▶ **What you are asked to do**: An exact repeat is needed of the lines from the one with "This screenshot has width=1568, height=635." through the last line of the data below. Please omit the pictures.
-=-=-
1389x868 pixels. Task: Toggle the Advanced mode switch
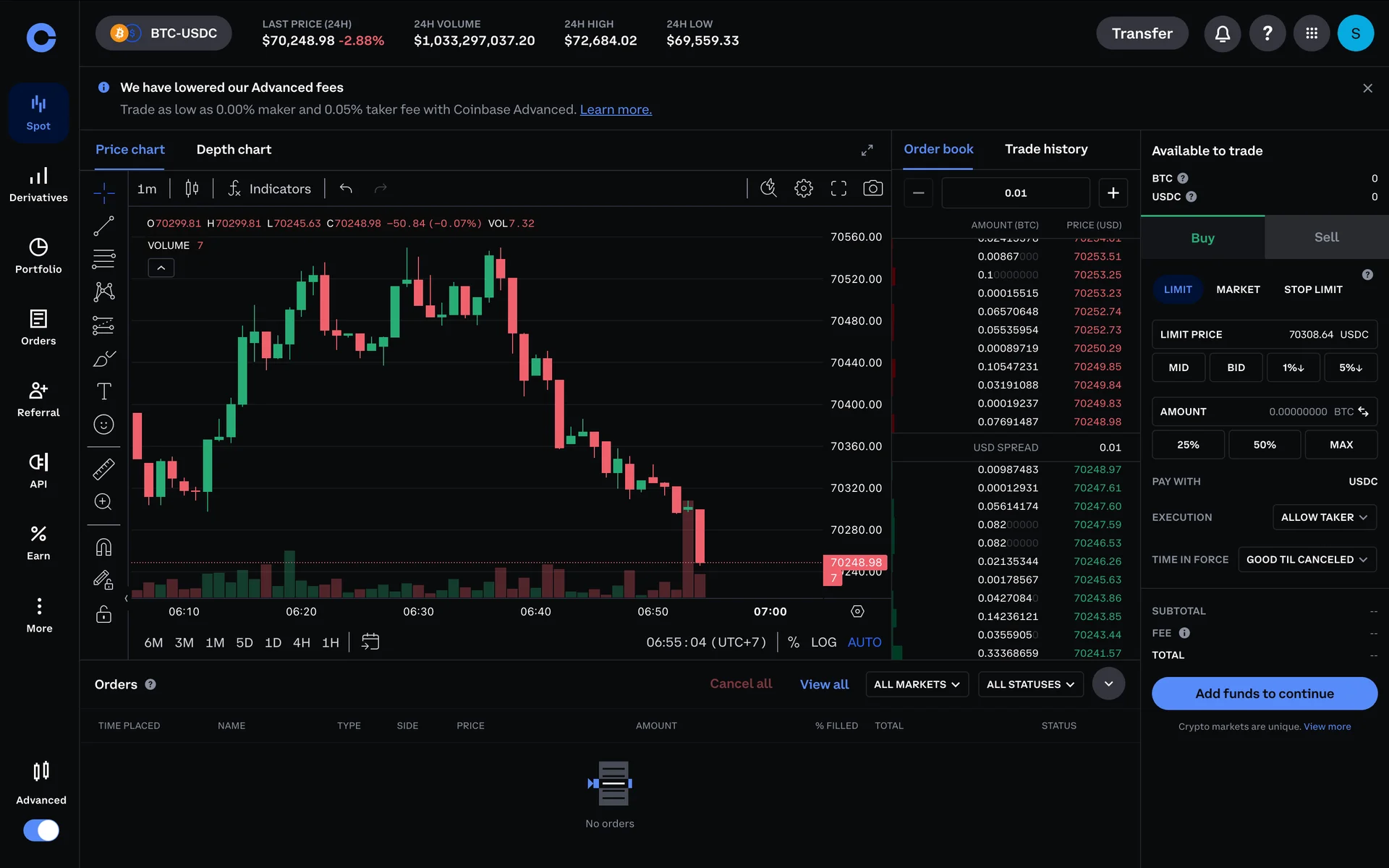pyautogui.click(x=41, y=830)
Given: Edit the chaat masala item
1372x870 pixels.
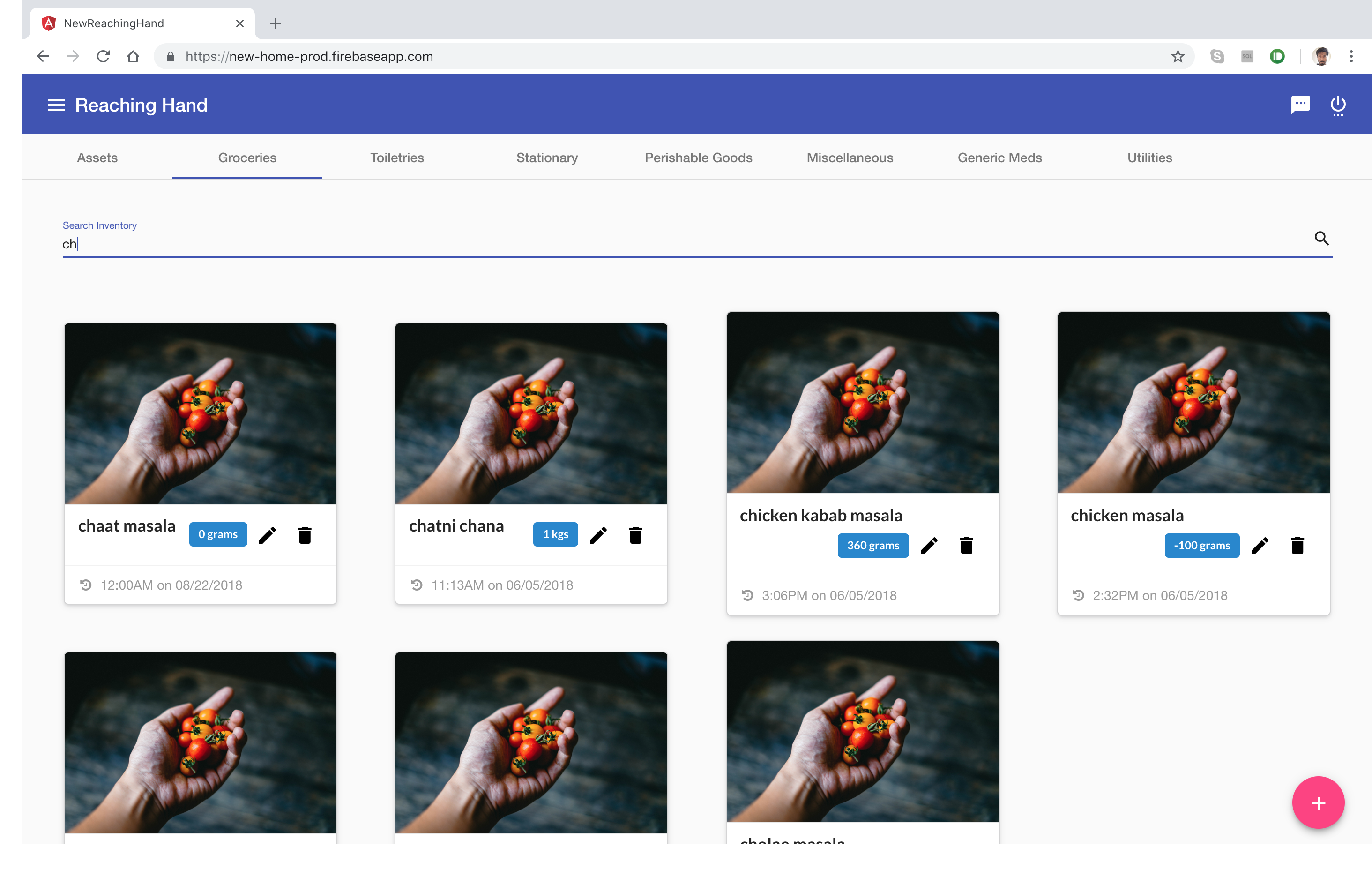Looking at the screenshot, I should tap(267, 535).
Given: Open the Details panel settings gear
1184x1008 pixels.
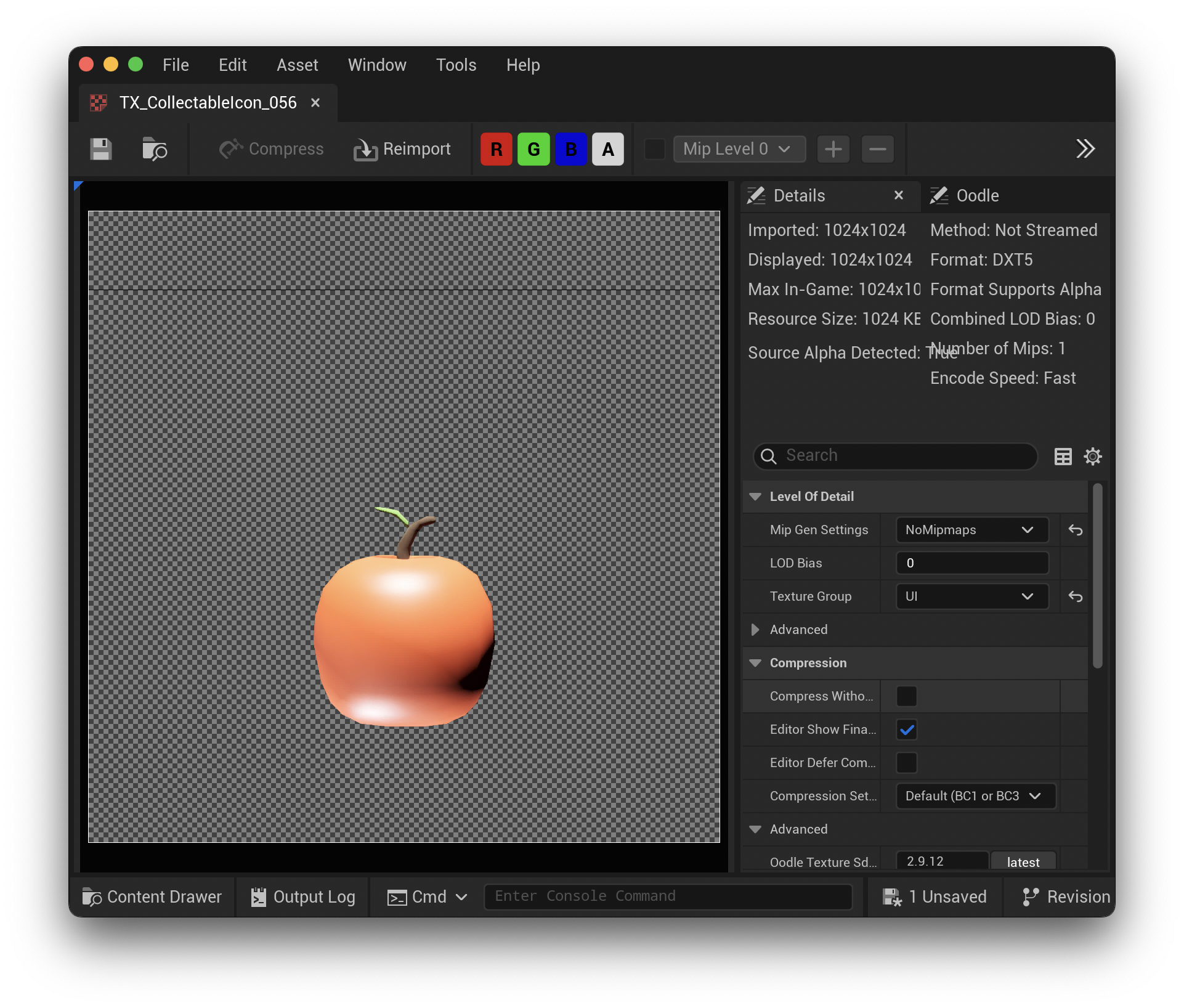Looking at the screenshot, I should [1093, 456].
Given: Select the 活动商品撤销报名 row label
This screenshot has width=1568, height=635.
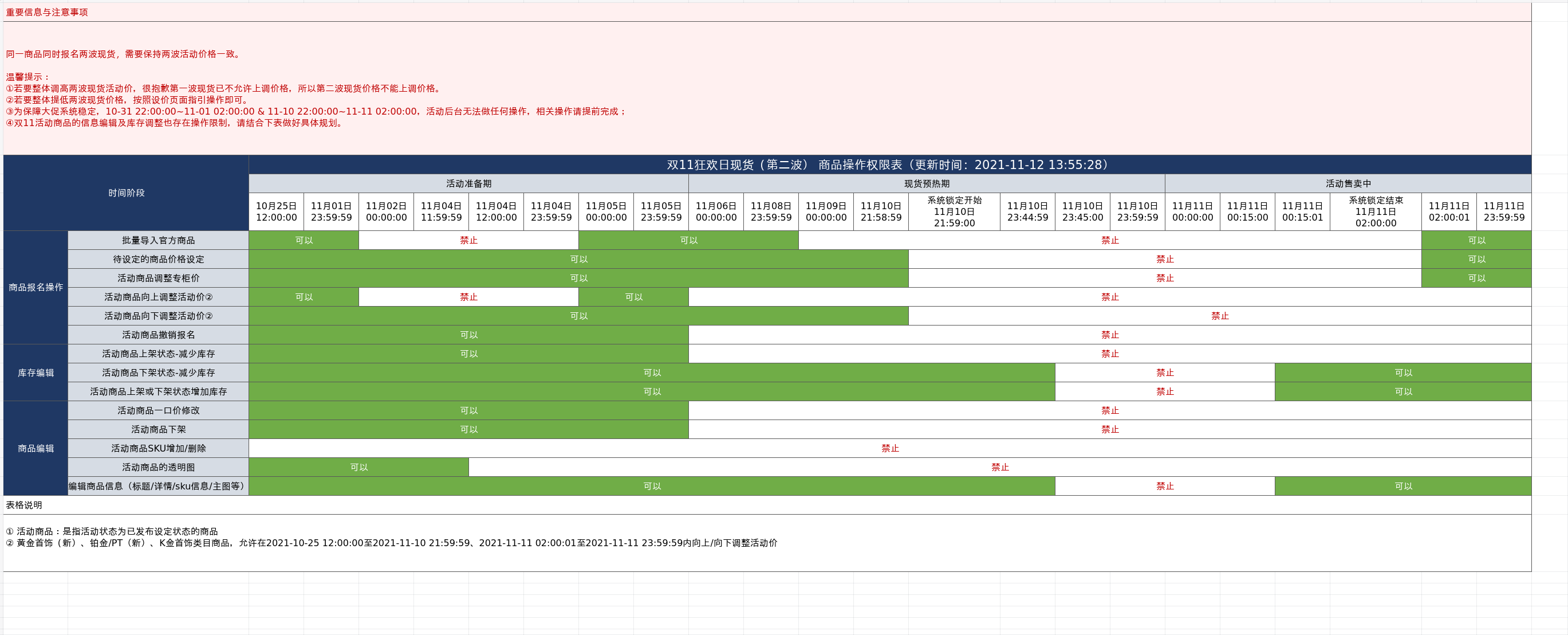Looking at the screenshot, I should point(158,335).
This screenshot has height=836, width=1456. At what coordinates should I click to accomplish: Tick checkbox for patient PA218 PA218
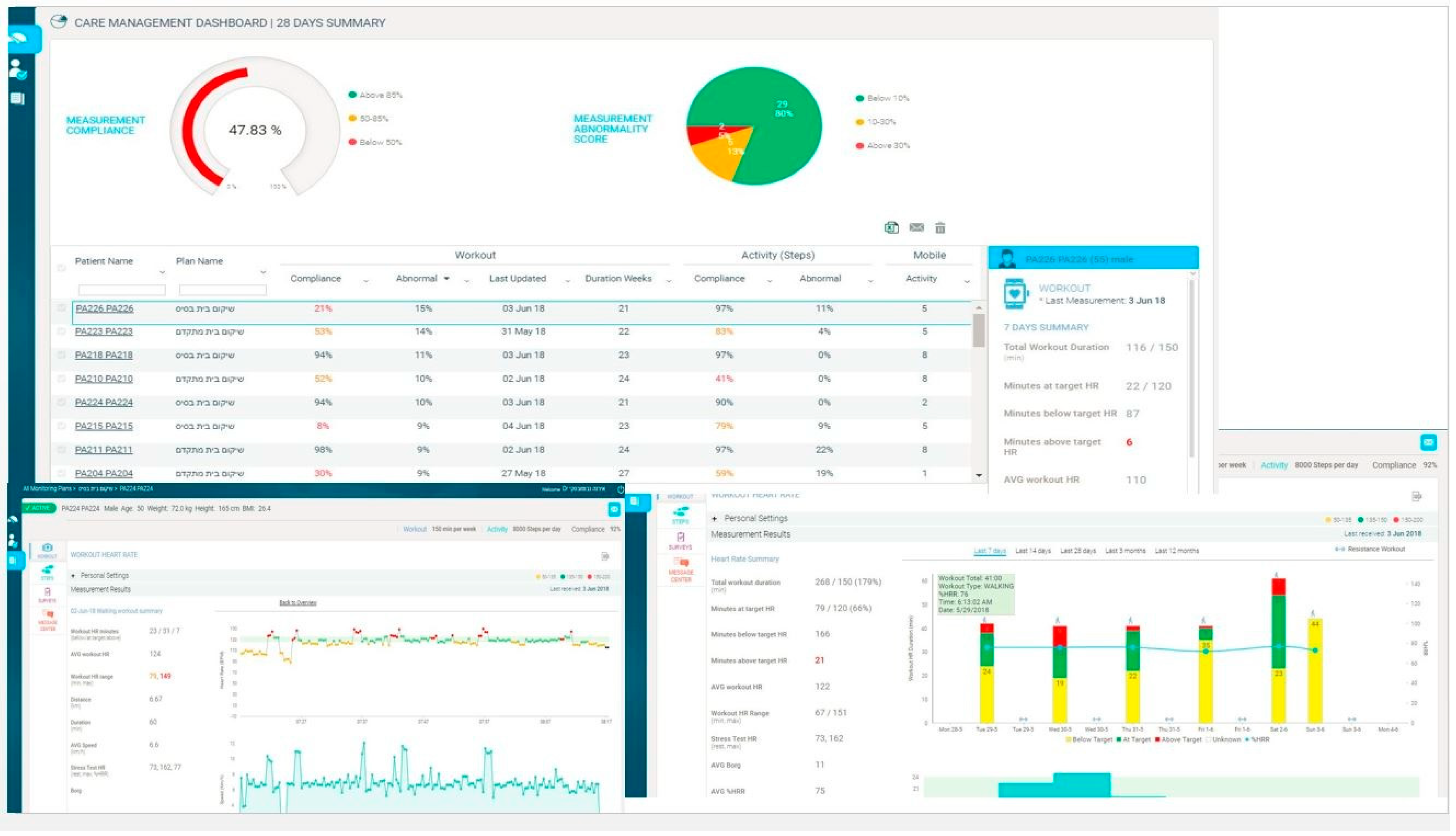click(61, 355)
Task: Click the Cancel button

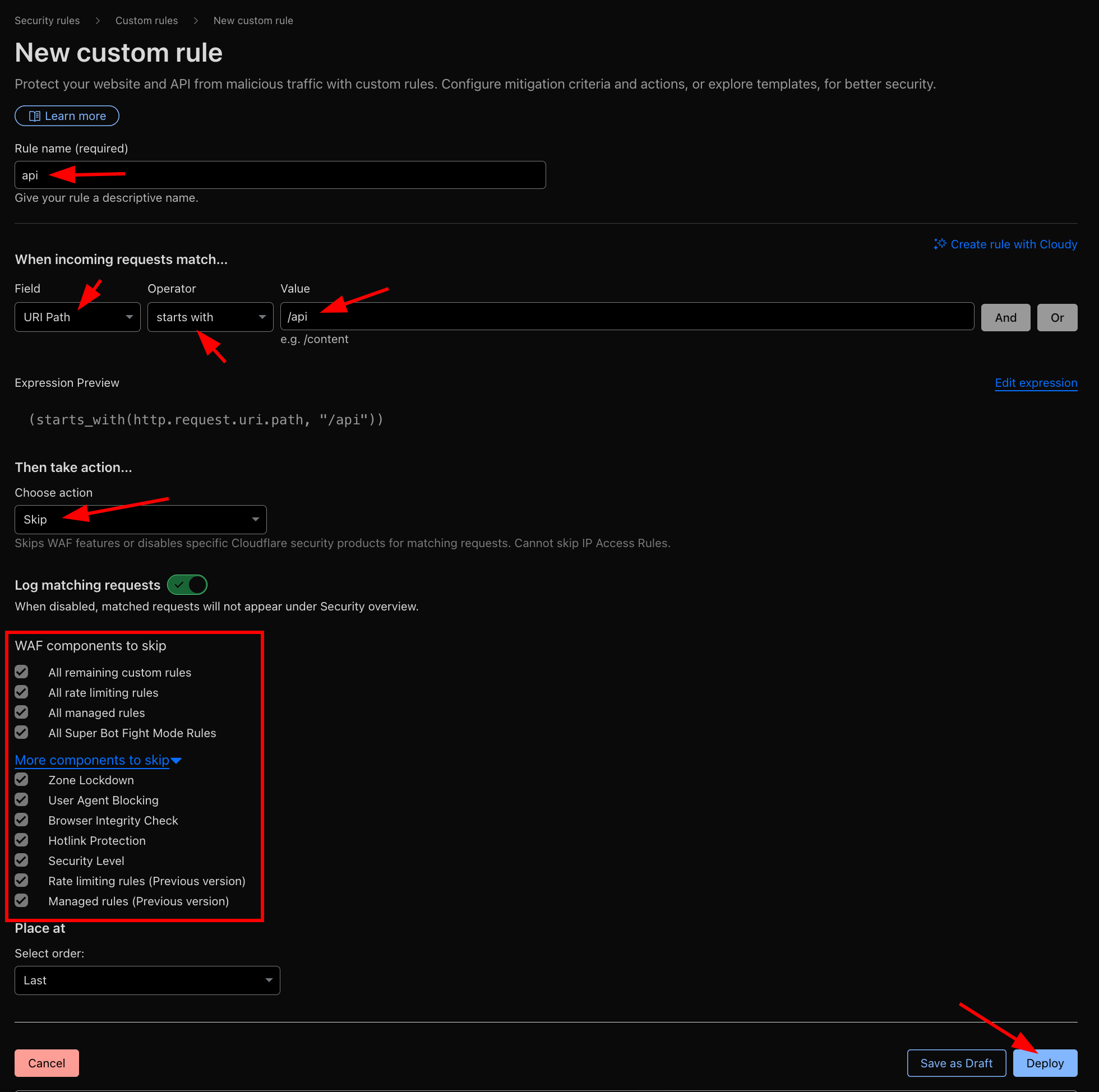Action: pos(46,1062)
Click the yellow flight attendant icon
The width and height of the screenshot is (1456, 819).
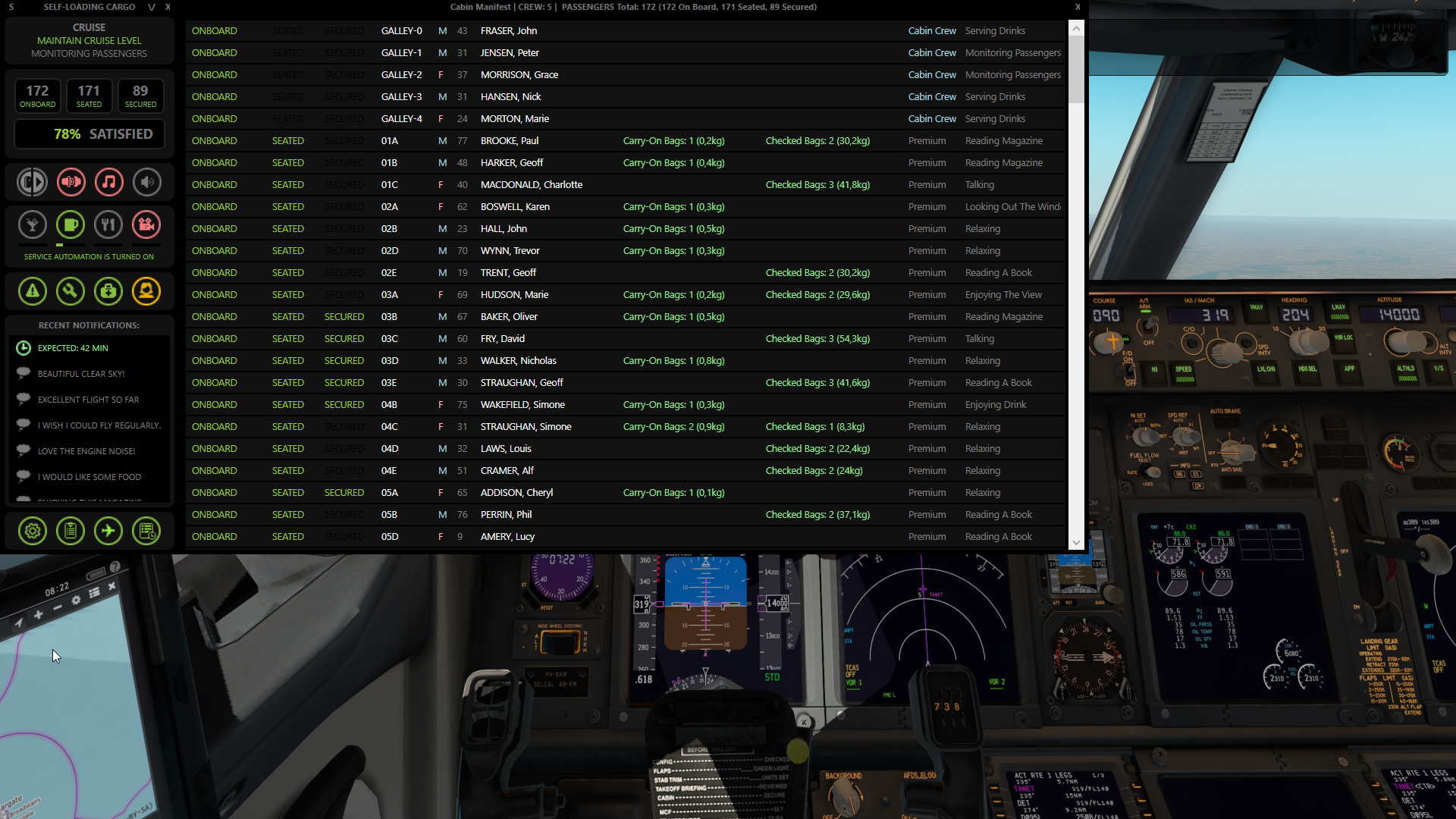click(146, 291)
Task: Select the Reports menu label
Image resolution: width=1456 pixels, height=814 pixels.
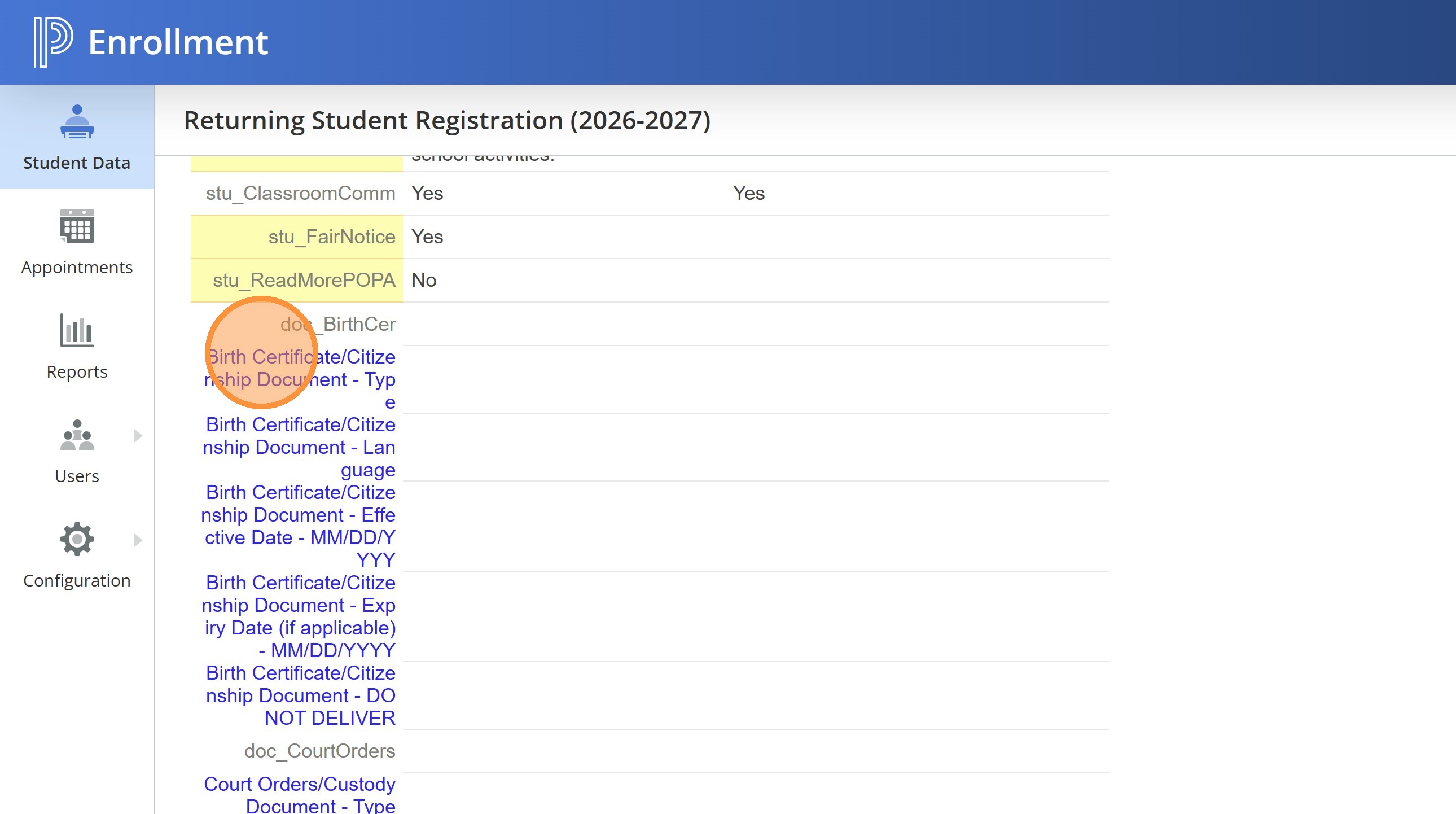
-=-=-
▶ **Solution**:
This screenshot has width=1568, height=635.
Looking at the screenshot, I should point(158,335).
This screenshot has height=836, width=1456. At what coordinates should I click to accomplish: Tick checkbox for patient PA218 PA218
click(61, 355)
Task: Click the Cancel button

Action: pos(46,1062)
Click the yellow flight attendant icon
The width and height of the screenshot is (1456, 819).
click(146, 291)
Task: Select the Reports menu label
Image resolution: width=1456 pixels, height=814 pixels.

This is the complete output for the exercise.